Anyhow, I’m pretty sure Core hated me in those days. Let’s explore why!

Let’s talk caches.

One of the basic principles that make caches effective - at least, the kind of caches we’re talking about here - is the principle of temporal locality of reference. Once a particular piece of data has been accessed there is a relatively high probability that the same piece of data will be accessed again in the near future. For example, imagine 1,000 people (or 10,000…or 100,000…or a million…) are accessing the same member’s profile around the same time. If that’s a typical access pattern then maybe it makes sense to stuff some/all of that member’s profile data into a small, super-efficient cache of the most frequently-accessed data. The client requesting the data can check the cache first, and if the data isn’t there then it can fail back to the database (and put that data into the cache for the next guy that comes along).

So now we have an efficient (but limited-retention) mechanism for both improving performance and alleviating database load. Coolcoolcool.
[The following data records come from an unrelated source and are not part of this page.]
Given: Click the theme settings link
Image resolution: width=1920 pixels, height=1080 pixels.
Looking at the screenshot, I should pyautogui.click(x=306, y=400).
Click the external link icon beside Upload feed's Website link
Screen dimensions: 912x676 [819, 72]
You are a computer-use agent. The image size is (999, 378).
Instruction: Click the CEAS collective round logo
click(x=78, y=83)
There are a few details I’m glossing over here - questions like “Why not just make the cache bigger?”, or even “Why not just make the database moar fasterer in the first place?” Those are good questions - hit me up, I’d be happy to chat about them some time - but the short answer: Cost (both in terms of hardware footprint and engineering). In a perfect world complex data models that operate at non-trivial scale would be perfectly aligned to every potential query/use case with zero performance penalty whatsoever. In the real world sometimes you need to employ a little trickeration - a bit of optimization for the common case.
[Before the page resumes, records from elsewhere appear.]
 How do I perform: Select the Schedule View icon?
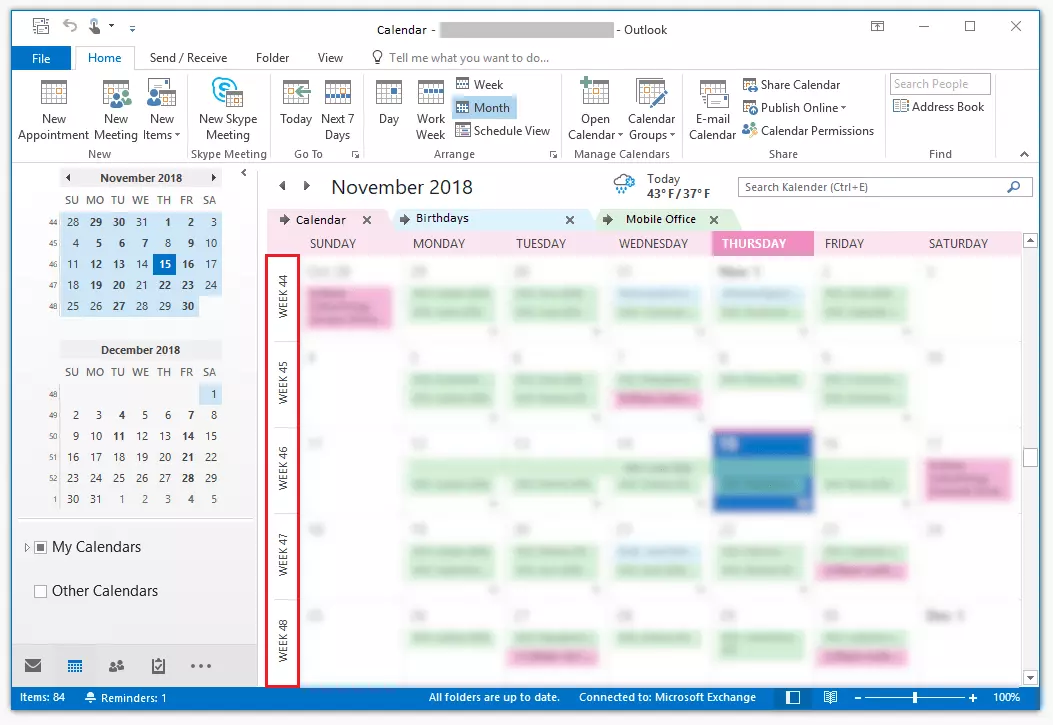pos(503,130)
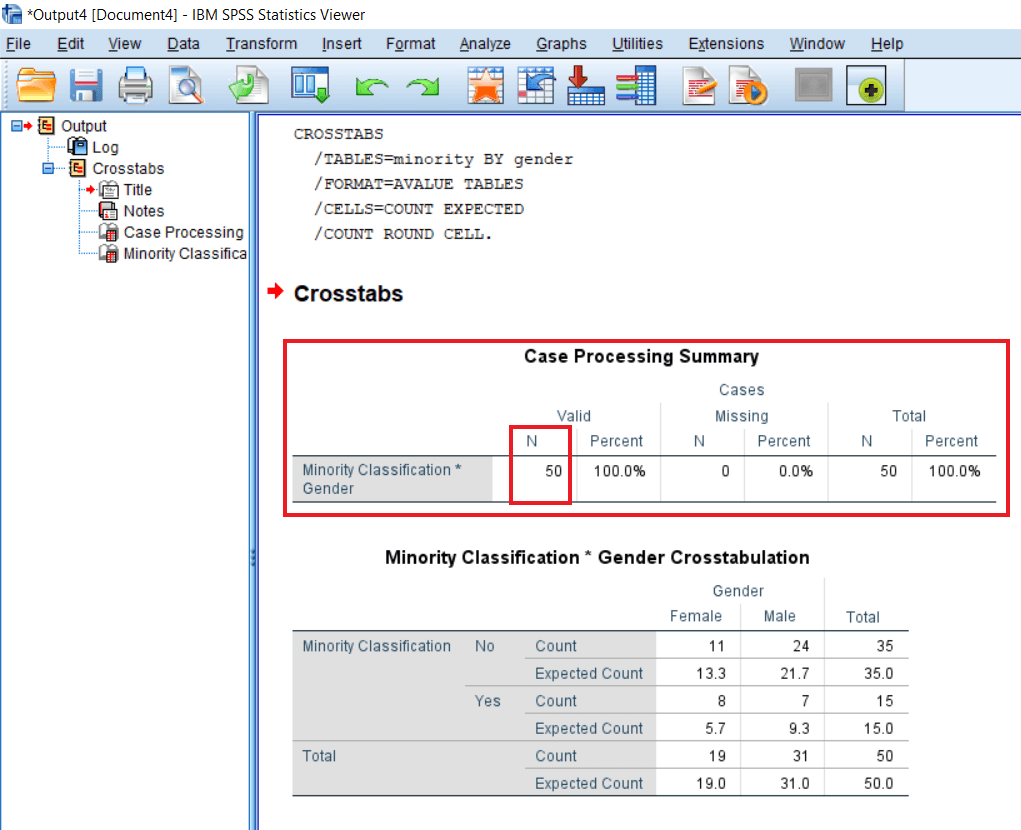Select the Log item in outline
1021x830 pixels.
click(x=105, y=147)
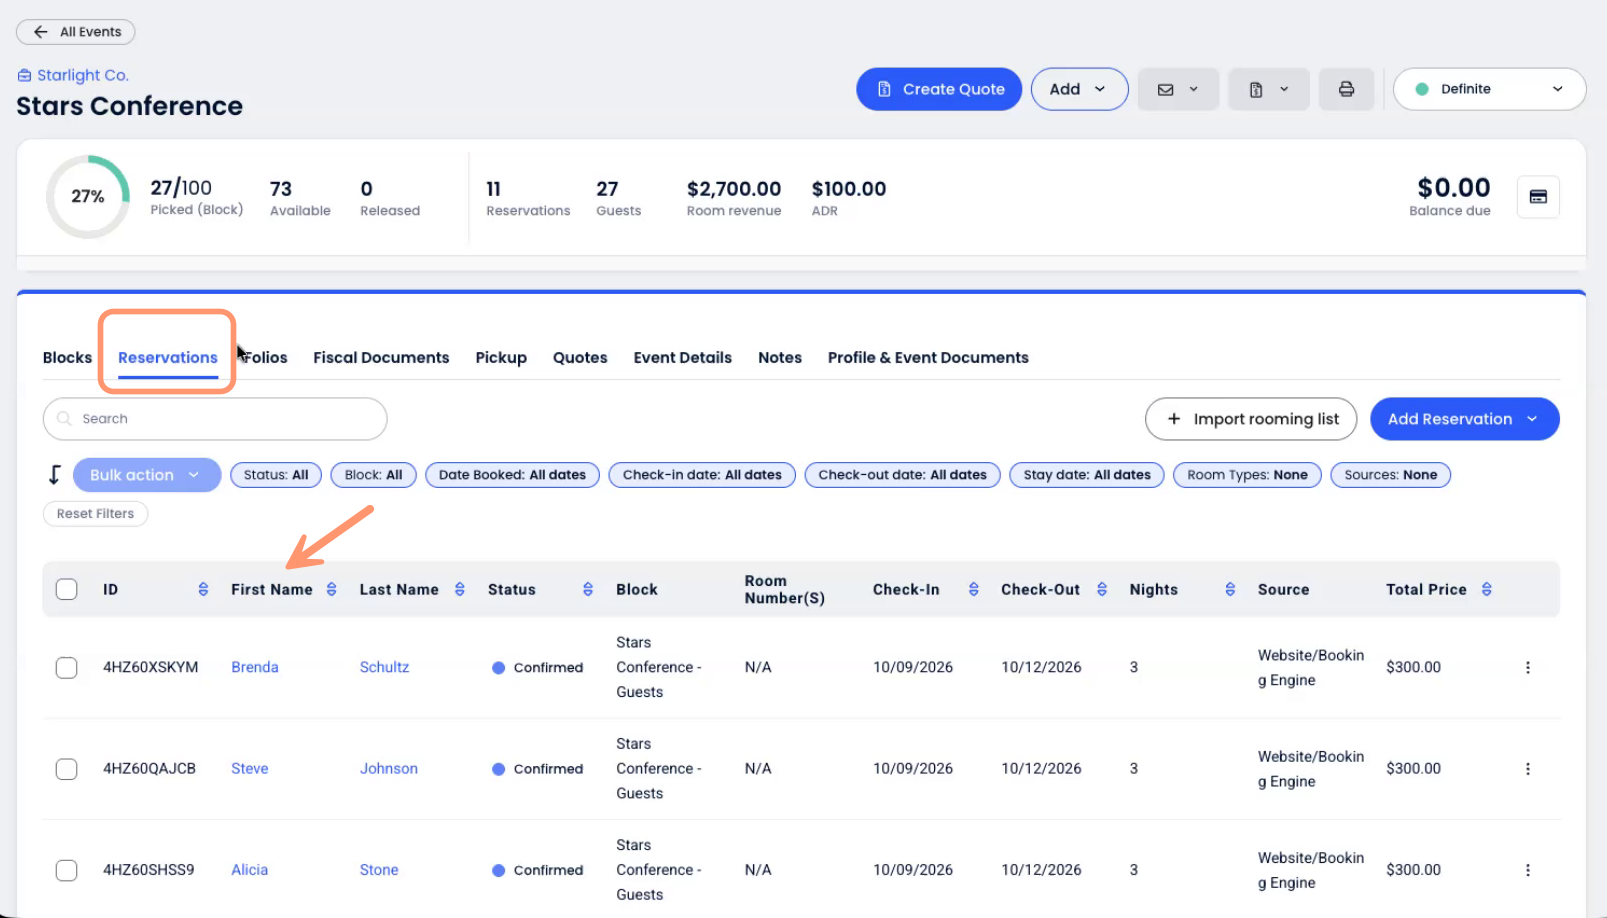Sort by Total Price column arrows

click(x=1487, y=590)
I’m also glossing over the question of what happens if the cache “fills up”. It’s a fraction of the size of the database it sits in front of, right? So what if more data comes in than it can hold? The tl;dr is “it depends”. I’ve covered one (pathological) scenario here before, but a more graceful scenario is that the cache starts evicting data - starts replacing “older” data with “newer” data.

Bringing it back around: Why did Core “hate” me? Well, I owned the email infra, right? Suppose some new email campaign comes along. Suppose it targets 100 million members. Suppose each email needs to be decorated with some specific bit of that member’s profile data. …and suppose we blast these out all at once, as fast as we can?

Hilarity ensues, that’s what.

Man oh man…I’m not confident that I could actually design and engineer a better profile cache-buster. I just wish I had an inGraph of the cache hit rate from Way Back When. I scoured my collection…sadly, I do not have an inGraph saved off for this one.

There’s some additional hilarity in how we tried to solve for this, but I’ll save those memories for another post. I’m already in the textual territory of a YouTube video that’s longer than 90 seconds, so I’ll just leave you with this: you kids don’t know how good you have it these days! ;-)